Every now and then I check out my column on this handy-dandy invention called “”The Internet”” for the sole purpose of reading the comments of Ben Boychuk and people like him. Their comments stress an important point: They could really care less about events from my personal life, and would much rather hear about important topics like religion and politics. Well, you know how the saying goes: Be careful what you wish for …
Almost everything I know about religion and politics comes from a song called “”Religion and Politics”” by a band from England called Urban Species, which is sort of a cross between De La Soul and watching the movie “”Snatch.”” You get to hear black people talk with British accents, and that seems to be rather amusing to me, probably because I haven’t spent extensive time in England. I highly recommend you pick up their cd, “”Blanket,”” when you get a chance. Everything else that I know about religion and politics is pure bullshit on my part. I grasp at conversations that I’ve heard, or brief chunks of articles I’ve read, or a small rambling on the part of one of my professors. The reason for this is that religion and politics really bore the hell out of me.
I don’t read newspapers or watch the 11 o’clock news. I don’t subscribe to the Wall Street Journal, nor do I enjoy political cartoons with my coffee for breakfast.
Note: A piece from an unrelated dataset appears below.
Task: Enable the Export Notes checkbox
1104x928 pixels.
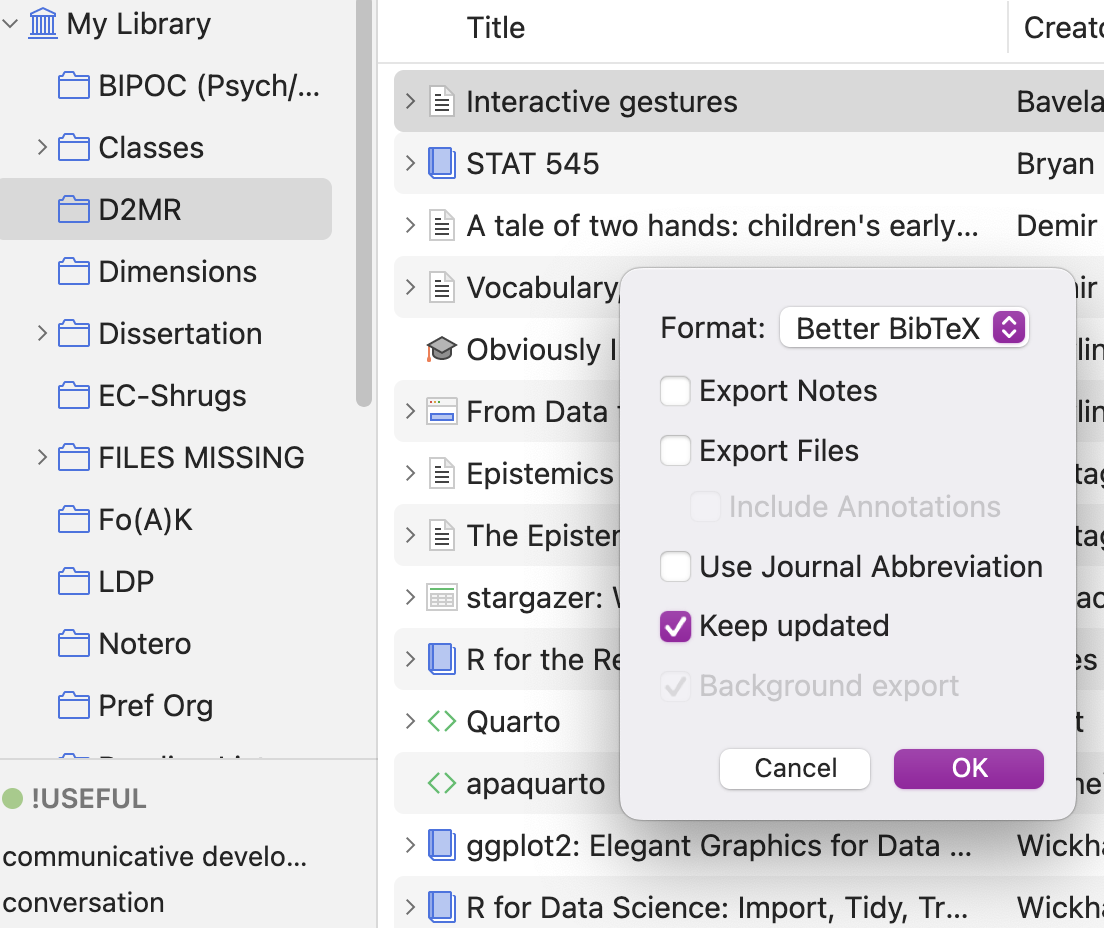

I don’t eat breakfast; I rarely wake up before noon, and when I do, I’ll have some fountain Coke at my local drive-thru that defaults to it because Coke in a can isn’t nearly as good. Coke in a bottle is a separate joy altogether, but since it’s rather expensive for a mere 8-ounce bottle, I try to reserve that for special occasions.
I find that people who discuss religion and politics, especially at lunch time, are annoying. They interrupt a perfectly good bagel and cream cheese. I had a really good bagel once. I went “”all out”” and got a bagel with lox and lox-flavored cream cheese. The double salmon really did the trick.
Have you ever noticed that people who discuss religion and politics aren’t really discussing religion and politics at all? It’s usually this pseudo-lecture with a lecturer and a lecturee. The lecturer is going off about something he read in that morning’s paper or heard on that morning’s talk show, and the lecturee is sort of nodding with his eyes glazed over realizing why this seat wasn’t taken.
Whenever I’m forced into participating in a conversation about religion and politics, I pretend to care while I juggle imagining threesomes with girls of different hair colors (blonde, redhead and brunette — it comes out to a lot of combinations) and pulling tidbits from classes I failed on government and American history. Then, when the time comes for me to speak, I’ll somehow relate whatever it is they were talking about with either:
a) Manifest destiny/Imperialism
b) What a bastard Nixon really was
c) Some speech about how it isn’t a waste of a vote to vote Libertarian, which I heard from one of my friends once and nodded a lot during
Surprisingly, you can relate any one of these three topics to whatever anyone ever says about politics; much the same way you can relate any literature topic to “”Hamlet,”” “”Brave New World”” or “”1984.””
Religion, on the other hand, seems to be more of a taboo subject. Even those who drone on about politics stay away from it because they know it’s touchy with some people. The only real thing people can discuss are commonly accepted crackpot religions like Scientology, as opposed to selectively accepted crackpot religions like Christianity. But then again, there’s only so many times you can talk about alien rulers named Xemu and projecting images of Jesus Christ and Tom Cruise and Giovanni Ribisi before the whole subject becomes as tired as the original religion debate.
This is why I would never subject my readers to an entire column about religion or politics, or much worse, a combination of the two. Because I don’t know a damn thing about either. But that’s not the only reason. Even if I knew something about one or the other, I wouldn’t write about it. I know a hell of a lot about relational databases and Web programming, but you don’t see me writing columns about them. Because they’re boring. Because they’re not interesting. Because columns are not influential. Because even if they were, you wouldn’t see any of the results of it, because the only responses you’re going to get are people writing in saying, “”Nope. Didn’t convince me. This is how it actually is …”” These people are not cool. But let’s bend reality and pretend that columns are influential. Let me write a short column on how to be cool.
Being cool is not difficult. Take a minute and disregard three things that your parents told you, which is that drugs, sex and alcohol are bad. Take one of these things and really have a go at it. Go all out — dedicate some serious time and energy into it. It won’t make you cool, but all in all, it may make you less of an asshole.
There, now you have something to disagree with. But if you’re going to write in, please start with, “”Nope. Didn’t convince me. This is how it actually is ….”” Because “”Let’s dedicate newspapers to important topics like religion and politics”” is getting a little goddamn old. I’ll let you in on a little secret: Newspapers can also serve the purpose of entertainment. Crossword puzzles don’t inform or convince.